Plants that have been self-pollinated and selected for many generations become homozygous at almost all gene loci and produce a uniform population of true breeding progeny. A cross between two different homozygous lines produces a uniform population of hybrid plants that may be heterozygous for many gene loci. A cross of two plants each heterozygous at a number of gene loci will produce a population of heterogeneous plants that differ genetically and will not be uniform.
Maize (Zea mays L.), often referred to as corn in the United States, can be bred by both self-pollination and cross-pollination techniques. Maize has separate male and female flowers on the same plant. The male flowers are located on the tassel and the female flowers are located on the ear. Natural pollination occurs in maize when wind blows pollen from the tassels to the silks that protrude from the tops of the ears.
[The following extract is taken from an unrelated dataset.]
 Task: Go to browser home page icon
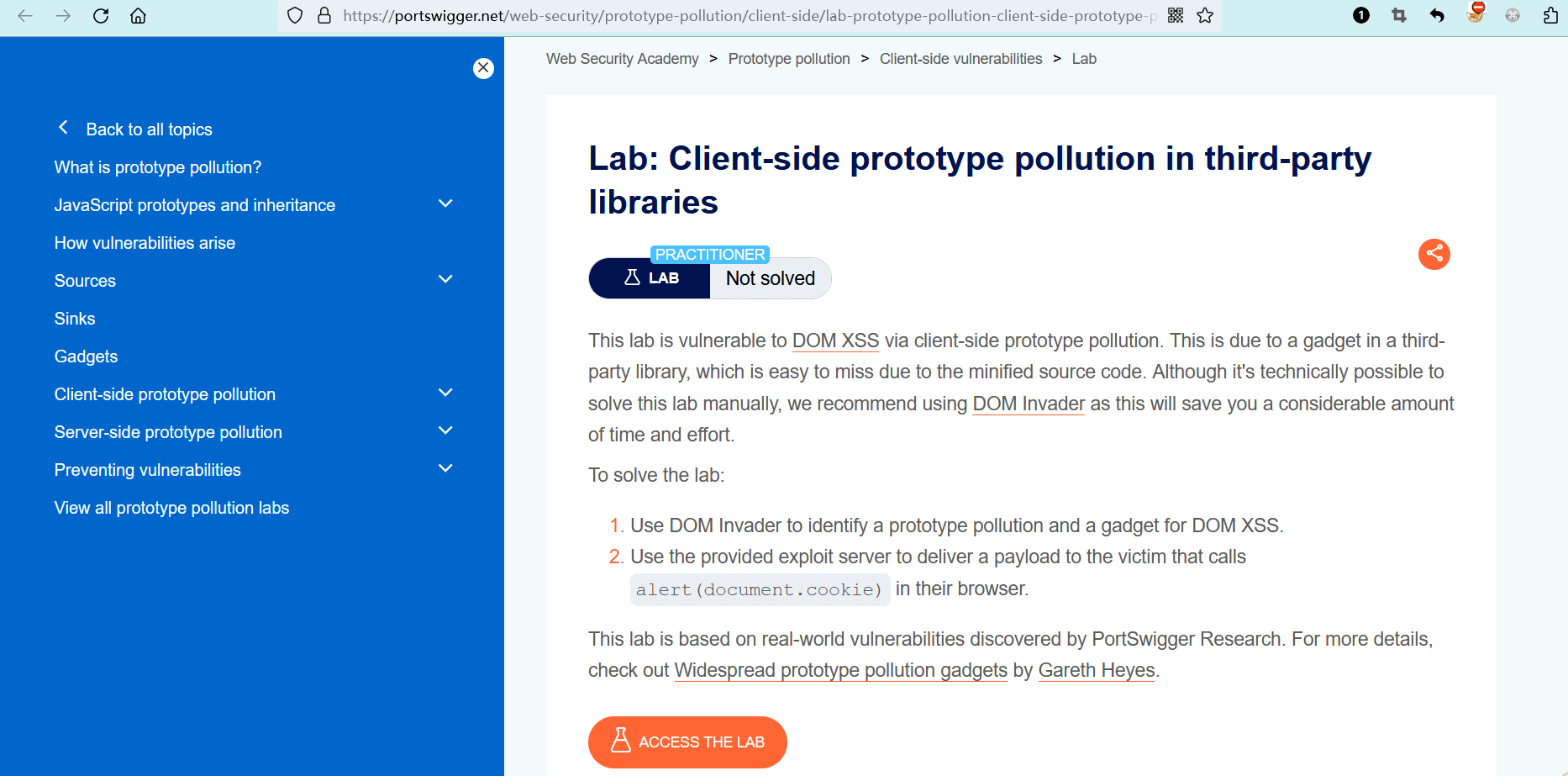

The development of a hybrid maize variety in a maize seed production program involves three steps: (1) the selection of plants from various germplasm pools for initial breeding crosses; (2) self-pollination of the selected plants from the breeding crosses for several generations to produce a series of inbred lines, which, individually breed true and are highly uniform; and (3) crossing a selected inbred line with an unrelated inbred line to produce the hybrid progeny. After a sufficient amount of inbreeding successive filial generations will merely serve to increase seed of the developed inbred. Preferably, an inbred line should comprise homozygous alleles at about 95% or more of its loci.
During the maize inbreeding process, vigor of the lines decreases. Vigor is restored when two different inbred lines are crossed to produce the hybrid progeny. An important consequence of the homozygosity and homogeneity of the inbred lines is that the hybrid between a defined pair of inbreds may be reproduced indefinitely as long as the homogeneity of the inbred parents is maintained. Once the inbreds that create a superior hybrid have been identified, a continual supply of the hybrid seed can be produced using these inbred parents and the hybrid corn plants can then be generated from this hybrid seed supply.
Achieving synchronization between male parent flowering and female parent flowering (sometimes called “niche”) is often a desirable step in maximizing successful cross-pollination of plants that are planted in the same or neighboring fields. Several techniques are known in the art to improve this synchronization. For example, one technique involves planting several rows of female parent plants and one row of a male parent plant adjacent the several rows of female parent plants. At some later time, another row of male parent plants is planted adjacent the first row of male parent plants. This is sometimes referred to as “split male delay planting” and results in an extended pollination period due to the delayed pollination production from the second row of male plants. Another technique involves planting male and female parent plants and then cutting a portion of the leaf tissue of a row of emerging male parent plants in order to shock the plants and delay their development and production of pollen. This technique also results in an extended pollination period due to the delayed pollination production from the male plants that were cut.
The above techniques, however, have certain disadvantages. For example, prior art delay planting often produces excess competition between the first and second rows of flowering male plants, resulting in less than ideal pollination of the female plants. Additionally, depending on the orientation of the plants in a particular field, the first row of male plants planted using prior art delay planting may shade the second row of male plants, which can suppress or impede proper development of the second row of male plants and thus affect the level and timing of pollination from the male plants. If cutting is used, the cut plants may have reduced stature and pollen yield, and may also be more susceptible to some diseases. In addition, pathogens causing viral or bacterial infections may be transmitted from a diseased plant to a healthy plant via the cutting mechanism or device.
As a result of the above, there is a need in the art for an improved method for planting seeds to extend the duration of pollen availability. In various embodiments, the method should provide an efficient solution for facilitating cross-pollination of female plants. For example, the method should provide efficient use of male plants so as to maximize planting space and should also provide accurate placement of male plants with respect to the female plants.